> Brano scelto:
Risorta dalla forca: la storia di Ildegonda

La leggenda medievale di Ildegonda, risorta dalla forca e travestita da uomo per portare a termine una missione segreta
Anno 1186. Alcuni pastori stavano pascolando le pecore tra i campi, ma nell’avvicinarsi a un albero scorsero una sagoma dondolante tra i rami, appesa a una corda: era una fanciulla, ed era impiccata per il collo. I pastori, mossi a pietà per la macabra scoperta, decisero di tirarla giù e dar lei sepoltura cristiana. Ma quando tagliarono la corda, lei non cadde pesantemente al suolo come fanno i cadaveri. Piuttosto, fluttuò lentamente, fino a sfiorare il suolo con i piedi e rimanere ritta sulle sue gambe, con gli occhi aperti. I pastori furono colti dal terrore e fuggirono a gambe levate, lasciandola lì. La fanciulla misteriosa era risorta dalla forca, pronta a portare a termine la sua missione.
Questa vicenda viene narrata in un manoscritto medievale dell’abate cistercense di Heisterbach, vissuto a cavallo tra XII e XIII secolo1. Una vicenda tramandata come vera, un fatto di cronaca estremamente intrigante, pieno di avventura, colpi di scena e misteri soprannaturali: la storia di Ildegonda, così si chiamava la fanciulla, la quale risorse dalla forca per compiere una missione segreta, da completare dietro travestimento, per celare il suo vero sesso. Quale missione? Adesso ve lo racconto.
Nei pressi di Colonia, nell’odierna Germania, importantissima e grande città medievale, probabilmente la più grande del paese, all’epoca, viveva un uomo che aveva una bella e amata figlia di nome Ildegonda. La moglie era morta quando la bimba era ancora molto piccola e i due, rimasti soli, partirono in pellegrinaggio per Gerusalemme, per andare a pregare al Santo Sepolcro.
Siamo in piena epoca crociata, forse nel periodo più decantato dagli autori e dagli storici: Saladino aveva riconquistato Gerusalemme e molte altre città che furono cristiane, e Riccardo Cuor di Leone stava per salpare per dare inizio a una breve fase di rivalsa occidentale in Terra Santa, nella cosiddetta “crociata dei re”, battagliando lo stesso Saladino in grandiosi scontri campali. A margine di tutto questo, però, i pellegrinaggi proseguivano. Cristiani e musululmani ed ebrei continuavano a visitare quei luoghi santi, e soprattutto la città di Gerusalemme, affrontando pericolosissimi viaggi per la cura dell’anima. La città restava quasi sempre aperta per i pellegrini, persino durante la guerra. Era pericoloso? Certamente, era pericolosissimo, un viaggio della speranza talvolta di sola andata. Non solo per la tensione geopolitica, ma anche per la fatica del viaggio in sé, che esponeva a miserie di ogni tipo e bruttissime malattie. Cosa che accadde anche al padre di Ildegonda.

> Serie di esercizi:
**1)** Riduci a un breve elenco il paragrafo del brano su Ildegonda che comincia con «Nei pressi di Colonia», conservandone i fatti principali.
**2)** Prosegui il brano su Ildegonda dopo la sua ultima frase.

> Estratto dei dati:
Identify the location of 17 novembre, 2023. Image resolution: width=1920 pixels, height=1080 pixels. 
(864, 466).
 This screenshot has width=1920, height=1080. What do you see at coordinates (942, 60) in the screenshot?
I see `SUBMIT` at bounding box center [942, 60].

> Le risposte:
**1)**
- Nei pressi di Colonia, nell'odierna Germania, viveva un uomo con l'amata figlia Ildegonda.
- All'epoca Colonia era una città medievale importantissima e grande, probabilmente la più grande del paese.
- La moglie dell'uomo era morta quando la bambina era ancora molto piccola.
- Rimasti soli, padre e figlia partirono in pellegrinaggio per Gerusalemme, per pregare al Santo Sepolcro.

**2)**
I due riuscirono a visitare il Santo Sepolcro, a pregare sui luoghi dove camminò Gesù Cristo, ma sulla via del ritorno, presso la città di Tiro, il babbo si ammalò e morì. Il poveraccio poteva essersi buscato di tutto, anche una semplice infezione. E sul letto di morte, prima di spirare, raccomandò la figlia, che era giovanissima, e tutto ciò che possedeva alla cura del servo. I due, infatti, non erano esattamente soli, ma si erano accompagnati nel viaggio a un uomo di fiducia, che li aveva scortati fin laggiù da Colonia, e su cui ora si sarebbe deciso il destino di Ildegonda, troppo giovane per sopravvivere da sola, dall’altra parte del Mediterraneo.
Quest’uomo di fiducia, però, non era poi così di fiducia. Non appena il padre di Ildegonda morì, infatti, prese tutti gli averi e i soldi, e salpò una notte, di nascosto, abbandonando Ildegonda, completamente sola. Quando lei si svegliò la mattina dopo, col padre morto nel letto e il servo scappato coi soldi e tutto quanto, rimase sconvolta. E adesso? Come avrebbe fatto laggiù, a Tiro, senza conoscere nessuno, senza sapere a chi rivolgersi, e senza poter barattare un passaggio per tornare a casa? Dopotutto, non conosceva manco la lingua del paese.
Come prevedibile, Ildegonda cadde in disgrazia, senza mezzi di sussistenza, e finì a mendicare. Per fortuna, attirò l’attenzione di persone del luogo, gentili, che le permisero di sopravvivere per un anno intero, finché non capitarono altri pellegrini tedeschi, con cui lei finalmente poté comunicare per raccontare tutto quel che le era capitato. Uno di questi pellegrini, il più nobile di cuore e di portafogli, la prese con sé sulla nave per riportarla a Colonia. E le sventure sembravano esser finite, finalmente. Ma la povera Ildegonda doveva passare ancora un mucchio di guai prima di trovare la pace.
Ora, a quel tempo non vi erano solo le crociate, ma un altro grande argomento medievale che si studia tutti a scuola, ovvero la lotta tra papato e impero: una lotta tra poteri che si protrasse per secoli, tra vari imperatori e pontefici. In quel momento l’imperatore di turno era nientemeno che Federico Barbarossa e si contendeva il dominio d’Occidente col papa, scatenando persino lo scontro aperto, in certe occasioni.
Per quel che riguarda la storia della nostra sventurata fanciulla, dalle parti di Colonia (la città di Ildegonda dove lei aveva intenzione di tornare) era in corso una controversia per la nomina di un vescovo: un contendente al seggio vescovile era favorito dal papa, l’altro dall’imperatore. Per evitare che il candidato di parte imperiale guadagnasse la carica di vescovo, la chiesa di Colonia decise di inviare una lettera al papa: missione pericolosa, perché tale lettera doveva restare segreta. Se i filo-imperiali avessero trovato la lettera, avrebbero di certo ammazzato chi la portava. E indovinate un po’ chi finì a portare quella lettera?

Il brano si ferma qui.